New York (CNN Business)Hollywood has had a disastrous 2020 with the coronavirus pandemic leaving the entertainment industry reeling. But Hollywood’s loss is Netflix’s gain.
Netflix thrived in 2020 as people were stuck at home during the global health crisis. The company posted colossal subscriber gains over the past two quarters, which helped drive its stock up nearly 70% this year.
Now, investors are eager to learn whether Netflix can take that momentum into next year.
The company will report its third-quarter earnings after the bell on Tuesday. Wall Street will keep its eye on subscriber growth (as is always the case with Netflix). Still, a lot of attention will focus on what the company has to say about next quarter, and next year, according to Bernie McTernan, a senior analyst at Rosenblatt Securities.
Netflix’s subscriber forecast of 2.5 million in the third quarter is a “conservative number” that the company should exceed, McTernan believes. However, it could be an indicator that next year may be much leaner than 2020.
“We think that in 2021, subscriber growth is going to be slowing substantially,” he told CNN Business. “We think that the outlook for ’21 will be more challenging for Netflix.”
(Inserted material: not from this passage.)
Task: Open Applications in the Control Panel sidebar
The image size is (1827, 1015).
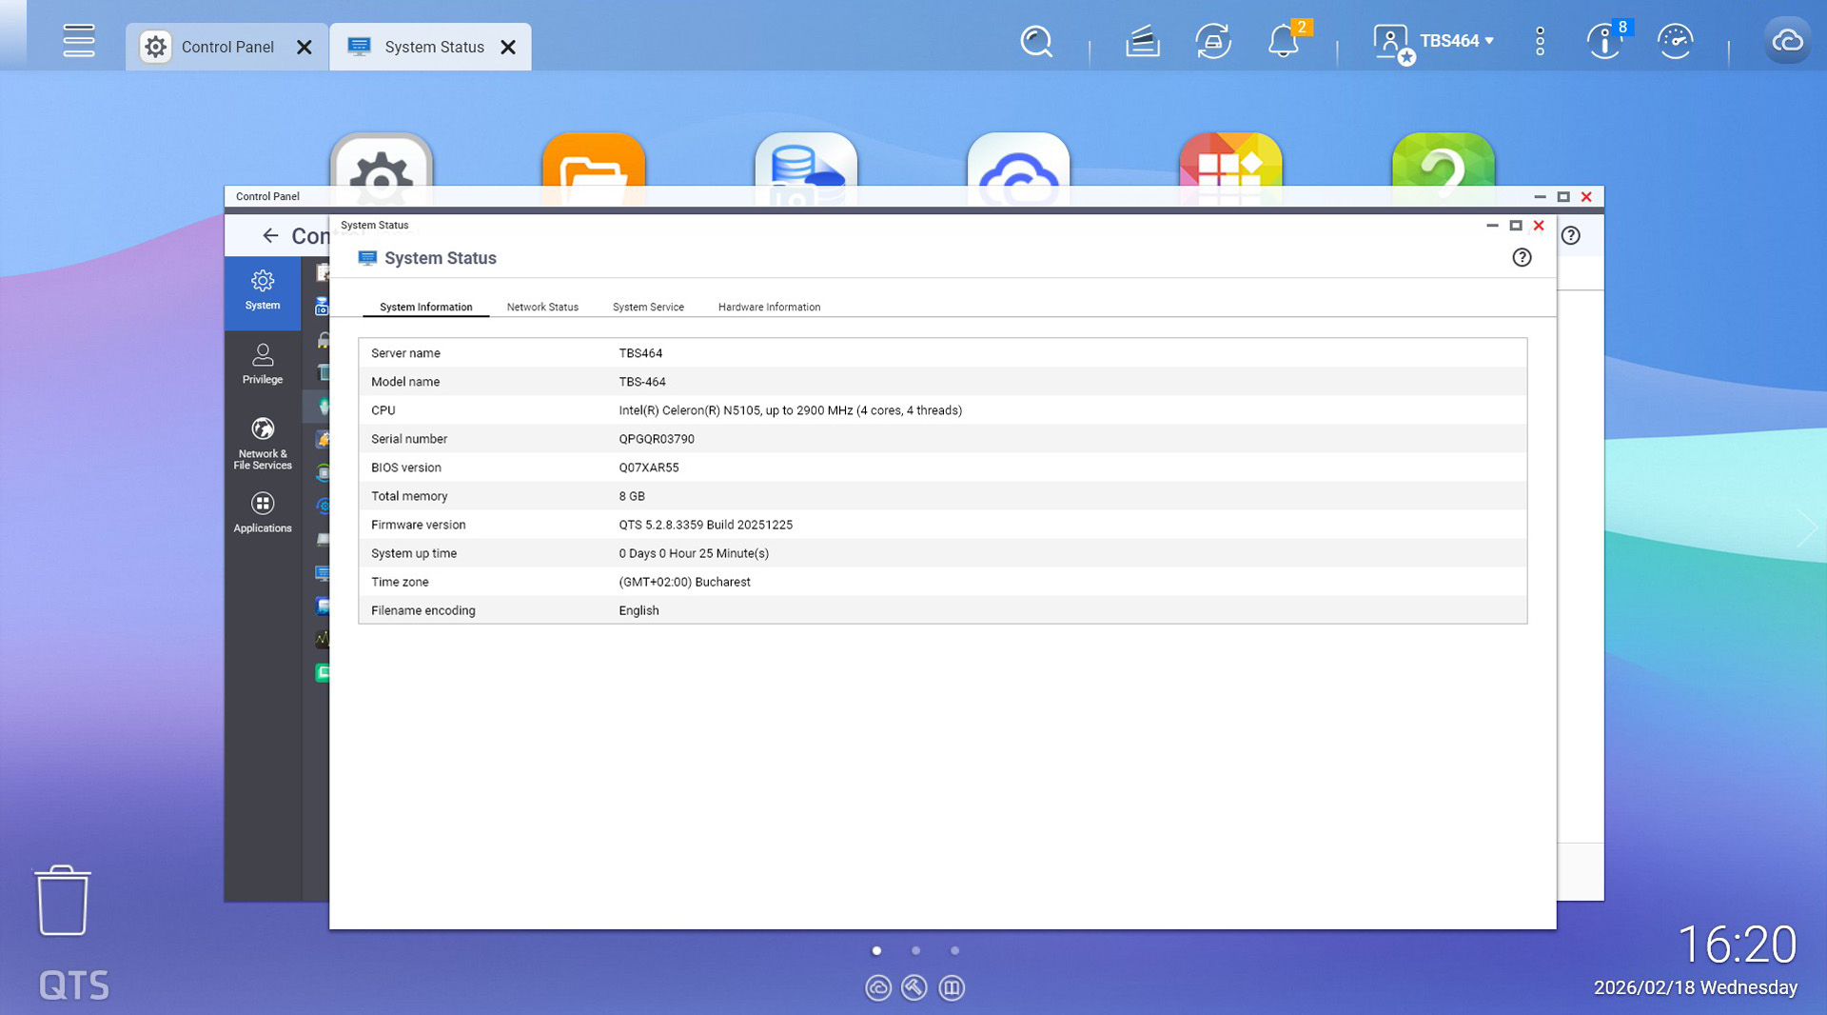Action: tap(263, 512)
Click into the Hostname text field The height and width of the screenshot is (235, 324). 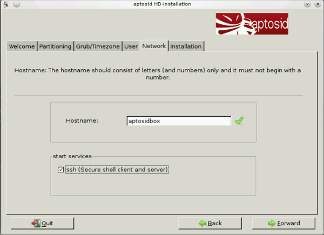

McTernan, who is more bearish on Netflix than most other investors, added that he’s curious about whether the company will raise prices next year — a move that could lead customers to cancel the service.
“We did a streaming video survey, and a substantial amount of respondents indicated that they would cancel Netflix (NFLX) or reduce the number of months that they subscribed to Netflix given a one or two dollar price increase,” he said.
Another concern for the streamer may be increased competition next year.
Heading into 2020, Netflix was king of the streaming world. New services like Disney+ were in their infancy, and others like Peacock and HBO Max didn’t exist yet. (WarnerMedia is the parent company of HBO Max and CNN.)
2021 could be a different story. For example, Disney has seen its media empire ravaged by coronavirus with its movies delayed, productions stalled, and its parks closed for months. Yet one division of Disney took a giant leap forward this year: streaming.
Disney+, the company’s nascent streaming service, has brought in more than 60 million subscribers in less than a year. That put the service’s growth way ahead of schedule since the company told investors last year that it projected Disney+ would have 60 million to 90 million global subscribers by 2024.
Because of Disney+’s success, the company announced a significant reorganization of its media and entertainment business last week to “further accelerate” its streaming strategy.
“The reorganization is really interesting, and it speaks to the company’s focus on streaming,” McTernan said. “Netflix just hasn’t faced this kind of global competition before. The easy days of no competition are over for it.”
Although Netflix may have a leaner 2021, it’s hardly doomed.
If 2020 has proved anything, it’s that streaming is here to stay. That puts Netflix in an excellent position considering that it has a massive head start on its rivals and has become synonymous with streaming itself.
“The bright side is that streaming usage has accelerated during the pandemic, and Netflix has cemented itself as a global leader,” McTernan said. “I think it’s a great company, but I think it’s a tough stock.”